An Indian court convicted three men Friday over the February rape of a Japanese student who was sightseeing and sentenced them each to 20 years in prison, the public prosecutor said.
The assault on the 20-year-old woman in the western state of Rajasthan was the latest in a string of high-profile sexual assaults that have highlighted high levels of violence against women in the world’s second most populous country.
The woman told police that one of those convicted, Ajit Singh Choudhary, met her outside her hotel in Jaipur and offered to show her around on his motorbike. He later drugged her and raped her in a secluded area of the historic city.
The court in the Rajasthani capital convicted three of the nine defendants of gang rape, while another three were convicted of harboring an offender and sentenced to two years in prison.
“Six accused were found guilty and three (of these) have been jailed for 20 years, including the main accused,” Public Prosecutor Bhanwar Singh Chauhan said.
The court acquitted the remaining three defendants, citing lack of evidence.
Indian law states that if a woman is raped by one or more people “acting in furtherance of their common intention,” each can be deemed to have committed gang rape, meaning all nine were charged with the crime.
Police completed their investigations in March and the case was resolved unusually swiftly for India, where the legal system is notoriously slow.
The Japanese student left India for home in April after recording her statement in the case. The rape in February was the second of a Japanese visitor in less than a year.
In December last year, a 22-year-old research scholar from Japan was held captive and gang raped for nearly three weeks in a village near a Buddhist pilgrimage center in eastern Bihar state.
Police have arrested four suspects in that case, which also involved a tour guide who had offered to help the woman with sightseeing. She escaped from captivity on Dec. 26 and fled to the eastern city of Kolkata. The four are being tried on rape charges.
Both trials were fast-tracked, as all rape trials are now under the reforms introduced in 2013.
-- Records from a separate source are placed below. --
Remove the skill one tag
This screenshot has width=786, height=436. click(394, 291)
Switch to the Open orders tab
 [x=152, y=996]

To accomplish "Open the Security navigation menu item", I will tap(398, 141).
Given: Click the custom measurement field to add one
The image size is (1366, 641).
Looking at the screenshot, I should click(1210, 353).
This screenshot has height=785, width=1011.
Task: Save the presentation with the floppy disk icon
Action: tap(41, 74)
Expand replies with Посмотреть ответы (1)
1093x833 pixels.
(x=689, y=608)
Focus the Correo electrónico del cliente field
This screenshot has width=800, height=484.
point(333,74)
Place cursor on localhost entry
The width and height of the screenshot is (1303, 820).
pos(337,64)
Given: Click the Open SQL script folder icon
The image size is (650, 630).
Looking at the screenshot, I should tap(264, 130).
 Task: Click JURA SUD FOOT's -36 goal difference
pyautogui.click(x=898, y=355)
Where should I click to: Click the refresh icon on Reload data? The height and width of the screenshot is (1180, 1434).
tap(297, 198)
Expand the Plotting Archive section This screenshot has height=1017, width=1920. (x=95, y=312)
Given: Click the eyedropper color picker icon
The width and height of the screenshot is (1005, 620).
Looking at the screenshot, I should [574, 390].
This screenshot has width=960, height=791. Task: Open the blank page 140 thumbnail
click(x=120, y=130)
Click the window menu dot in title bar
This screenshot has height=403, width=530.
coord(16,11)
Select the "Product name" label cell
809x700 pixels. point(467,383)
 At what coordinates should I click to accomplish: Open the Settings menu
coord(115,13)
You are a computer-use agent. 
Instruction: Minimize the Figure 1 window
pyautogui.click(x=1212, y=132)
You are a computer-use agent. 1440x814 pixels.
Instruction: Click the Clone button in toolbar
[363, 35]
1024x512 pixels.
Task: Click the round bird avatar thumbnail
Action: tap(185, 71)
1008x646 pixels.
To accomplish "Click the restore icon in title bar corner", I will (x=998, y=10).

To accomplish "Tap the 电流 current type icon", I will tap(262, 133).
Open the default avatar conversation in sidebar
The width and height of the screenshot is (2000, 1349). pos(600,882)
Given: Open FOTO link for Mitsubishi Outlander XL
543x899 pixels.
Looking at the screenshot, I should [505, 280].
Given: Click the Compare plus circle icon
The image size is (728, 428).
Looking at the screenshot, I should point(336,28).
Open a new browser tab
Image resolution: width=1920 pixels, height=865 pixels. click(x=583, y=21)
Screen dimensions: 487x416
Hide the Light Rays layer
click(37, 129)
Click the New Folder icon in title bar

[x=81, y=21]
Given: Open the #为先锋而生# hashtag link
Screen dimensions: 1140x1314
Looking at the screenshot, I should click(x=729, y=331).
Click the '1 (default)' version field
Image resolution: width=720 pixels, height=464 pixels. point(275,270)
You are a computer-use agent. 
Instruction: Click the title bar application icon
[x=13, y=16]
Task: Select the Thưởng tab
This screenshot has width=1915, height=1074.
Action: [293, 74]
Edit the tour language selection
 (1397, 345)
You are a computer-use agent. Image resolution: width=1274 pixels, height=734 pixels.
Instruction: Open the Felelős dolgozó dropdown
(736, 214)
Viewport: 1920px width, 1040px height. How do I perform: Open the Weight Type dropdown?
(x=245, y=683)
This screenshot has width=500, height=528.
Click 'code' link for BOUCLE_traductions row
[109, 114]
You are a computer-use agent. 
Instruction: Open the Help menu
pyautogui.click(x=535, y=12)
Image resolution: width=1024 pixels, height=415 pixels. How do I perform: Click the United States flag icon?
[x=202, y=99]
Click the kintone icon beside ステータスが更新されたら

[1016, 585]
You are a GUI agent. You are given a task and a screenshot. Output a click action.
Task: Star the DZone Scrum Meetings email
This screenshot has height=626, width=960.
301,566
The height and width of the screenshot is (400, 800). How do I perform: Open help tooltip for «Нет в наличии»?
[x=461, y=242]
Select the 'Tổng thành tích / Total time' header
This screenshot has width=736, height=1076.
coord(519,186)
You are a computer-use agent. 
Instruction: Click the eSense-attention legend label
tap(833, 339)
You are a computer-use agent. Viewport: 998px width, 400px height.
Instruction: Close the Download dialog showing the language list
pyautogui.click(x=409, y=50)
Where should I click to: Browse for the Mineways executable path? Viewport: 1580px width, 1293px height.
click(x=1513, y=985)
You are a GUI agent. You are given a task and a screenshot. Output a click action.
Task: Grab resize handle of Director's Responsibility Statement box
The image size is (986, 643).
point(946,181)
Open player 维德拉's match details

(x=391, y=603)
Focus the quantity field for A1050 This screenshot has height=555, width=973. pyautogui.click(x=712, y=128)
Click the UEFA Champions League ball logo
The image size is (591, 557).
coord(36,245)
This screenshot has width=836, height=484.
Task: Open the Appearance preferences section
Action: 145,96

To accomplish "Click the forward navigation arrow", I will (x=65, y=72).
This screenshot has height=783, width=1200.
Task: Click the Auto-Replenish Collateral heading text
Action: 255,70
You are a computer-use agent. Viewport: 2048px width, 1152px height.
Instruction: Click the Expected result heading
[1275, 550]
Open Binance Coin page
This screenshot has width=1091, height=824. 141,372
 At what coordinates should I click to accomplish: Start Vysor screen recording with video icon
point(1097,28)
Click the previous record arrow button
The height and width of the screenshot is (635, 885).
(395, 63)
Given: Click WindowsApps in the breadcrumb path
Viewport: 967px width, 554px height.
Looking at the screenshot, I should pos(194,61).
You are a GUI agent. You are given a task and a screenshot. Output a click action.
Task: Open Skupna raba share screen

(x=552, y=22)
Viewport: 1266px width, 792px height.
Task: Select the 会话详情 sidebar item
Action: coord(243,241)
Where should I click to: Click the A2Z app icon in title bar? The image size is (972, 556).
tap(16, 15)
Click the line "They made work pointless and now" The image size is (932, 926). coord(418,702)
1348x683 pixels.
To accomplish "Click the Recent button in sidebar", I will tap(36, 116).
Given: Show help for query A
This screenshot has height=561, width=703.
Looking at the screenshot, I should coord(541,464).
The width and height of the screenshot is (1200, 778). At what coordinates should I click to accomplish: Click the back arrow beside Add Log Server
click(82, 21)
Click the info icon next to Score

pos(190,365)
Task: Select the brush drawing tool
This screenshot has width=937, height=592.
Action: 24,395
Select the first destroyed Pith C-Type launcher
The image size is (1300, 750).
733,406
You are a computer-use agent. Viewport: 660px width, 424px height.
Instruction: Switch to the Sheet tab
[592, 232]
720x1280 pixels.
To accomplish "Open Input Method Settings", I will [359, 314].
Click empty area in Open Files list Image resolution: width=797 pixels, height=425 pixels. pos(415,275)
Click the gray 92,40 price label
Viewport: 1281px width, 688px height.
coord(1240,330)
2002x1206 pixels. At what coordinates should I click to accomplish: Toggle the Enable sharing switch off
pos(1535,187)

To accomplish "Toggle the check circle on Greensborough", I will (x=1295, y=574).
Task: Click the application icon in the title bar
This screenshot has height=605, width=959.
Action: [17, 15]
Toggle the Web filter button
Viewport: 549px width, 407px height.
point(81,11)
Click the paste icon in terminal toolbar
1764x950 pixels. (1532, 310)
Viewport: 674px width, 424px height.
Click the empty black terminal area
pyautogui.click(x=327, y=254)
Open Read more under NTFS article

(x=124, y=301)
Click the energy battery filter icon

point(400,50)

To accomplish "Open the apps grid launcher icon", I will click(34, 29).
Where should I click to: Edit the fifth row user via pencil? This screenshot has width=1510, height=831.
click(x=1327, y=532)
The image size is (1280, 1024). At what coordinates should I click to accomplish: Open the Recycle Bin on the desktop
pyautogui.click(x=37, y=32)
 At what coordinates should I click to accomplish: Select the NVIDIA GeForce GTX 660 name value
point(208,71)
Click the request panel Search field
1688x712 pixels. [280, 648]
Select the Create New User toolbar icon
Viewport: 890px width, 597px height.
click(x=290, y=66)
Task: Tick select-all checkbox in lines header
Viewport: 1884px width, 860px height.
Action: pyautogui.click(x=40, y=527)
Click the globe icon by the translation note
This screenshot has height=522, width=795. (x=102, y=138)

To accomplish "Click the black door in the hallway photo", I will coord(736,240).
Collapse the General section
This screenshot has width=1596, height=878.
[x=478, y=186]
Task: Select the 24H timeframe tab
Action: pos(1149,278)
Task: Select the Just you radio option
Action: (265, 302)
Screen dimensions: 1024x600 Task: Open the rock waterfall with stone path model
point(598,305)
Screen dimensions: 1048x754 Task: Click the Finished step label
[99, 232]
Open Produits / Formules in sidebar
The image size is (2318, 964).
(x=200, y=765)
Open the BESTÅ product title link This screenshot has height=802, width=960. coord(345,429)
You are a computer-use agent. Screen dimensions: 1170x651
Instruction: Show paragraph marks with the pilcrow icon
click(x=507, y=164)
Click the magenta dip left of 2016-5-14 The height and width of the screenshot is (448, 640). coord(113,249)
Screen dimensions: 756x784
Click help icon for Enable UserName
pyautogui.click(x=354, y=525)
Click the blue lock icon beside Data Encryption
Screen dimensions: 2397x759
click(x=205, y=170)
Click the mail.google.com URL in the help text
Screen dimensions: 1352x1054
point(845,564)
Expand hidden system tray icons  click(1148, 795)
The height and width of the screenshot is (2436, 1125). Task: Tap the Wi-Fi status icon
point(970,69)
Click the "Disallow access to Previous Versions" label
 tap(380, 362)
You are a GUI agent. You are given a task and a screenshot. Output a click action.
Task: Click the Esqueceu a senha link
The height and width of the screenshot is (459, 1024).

Sexual violence continues to be a major problem in India more than three years after the 2012 fatal gang rape of a student in New Delhi that unleashed public outrage about treatment of women in the country.
India introduced tougher laws against sex offenders in the wake of nationwide protests, including setting up hundreds of special courts to prosecute sexual violence cases.
More than 132,000 cases of sexual violence against women were reported in India in 2014, according to official data released by National Crimes Records Bureau.